The latter include Redneck Revolt (which also does security work at rallies, but on the antifa side), the John Brown Gun Club, and the polar opposite of the DIY border patrols: Land and Liberty, a group whose Facebook feed intersperses denunciations of the immigration crackdown with attacks on gun control and the surveillance state. Instead of celebrating the border vigilantes, it celebrates the civilians who do migrant rescue and relief work.
And if you check in on the militias based in places like the Midwest, far from the Mexican border, the immigration issue often just isn’t a major concern for them. “Some of the traditional militia groups didn’t even really talk about” the civilian border patrols, says Amy Cooter, a Vanderbilt sociologist who has done extensive fieldwork in the movement. “Or if they did, it was just sort of as an example of what good outstanding citizens should be doing to stop crime.”
Some other elements of the patriot movement, such as the 3 Percenters, have been more enthusiastic about the civilian patrols. (Some of these organizations don’t, in Cooter’s view, properly qualify as militias, since they don’t regularly meet to train with firearms.) Few in the movement are prone to Land and Liberty–style denunciations of the border branch of the security state, even though it’s been engaged in the very activities—mass surveillance, internment camps, Fourth Amendment–shredding checkpoints—that the militias repeatedly decried in the ’90s.

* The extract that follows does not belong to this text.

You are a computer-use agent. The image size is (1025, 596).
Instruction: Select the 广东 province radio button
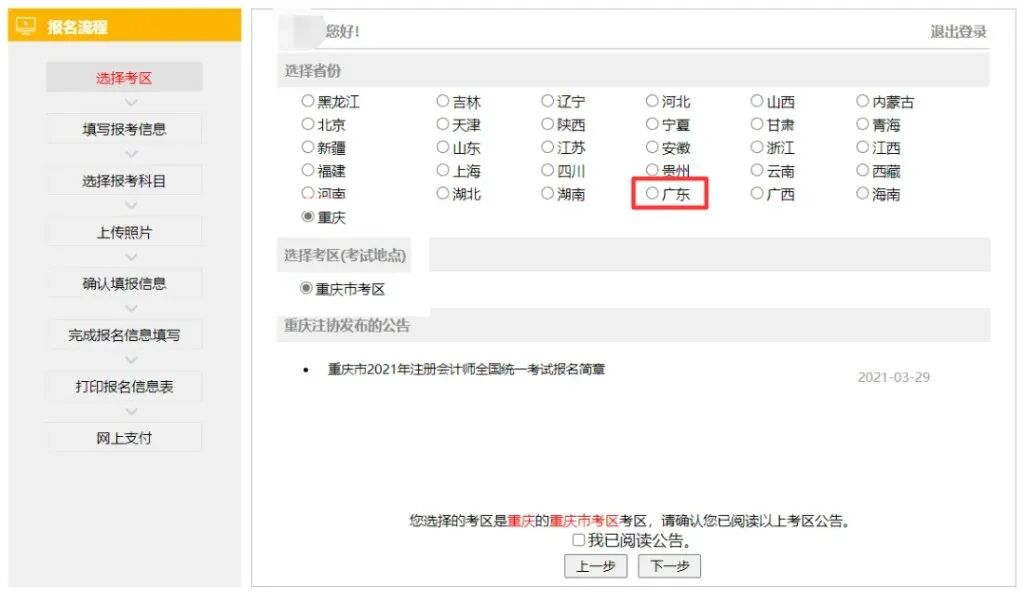(x=653, y=194)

But there are exceptions. Most famously, Ammon Bundy, leader of the 2016 occupation of the Malheur National Wildlife Refuge in rural Oregon, has criticized the crackdown, put out a call to sponsor refugee families, and suggested that Trump might be playing up the alleged threat posed by the migrant caravans in order to justify the militarization of the border and the construction of a wall.
“I can’t believe some of the people that just want to go down to the border and just wipe these people out,” Bundy said in a 2018 Facebook video. “We’re talking about militia groups, we’re talking about people that actually profess to be Christian, who want to go out and just wipe ’em out….Do you not realize that thousands and thousands of immigrants come into this country a year, and the majority of them are actually benefiting our country greatly?” Anti-racist militiamen often make a point of contrasting their “civic nationalism” with white nationalism. Bundy went further, declaring that nationalism itself “is dangerous.”
Bundy received some support from his fans after the video appeared, but he faced fierce backlash too. A few people even accused him of being paid off by a globalist conspiracy. That shouldn’t be a surprise. A movement’s suspicions don’t just flow outward or upward, after all; sometimes they double back on the movement itself.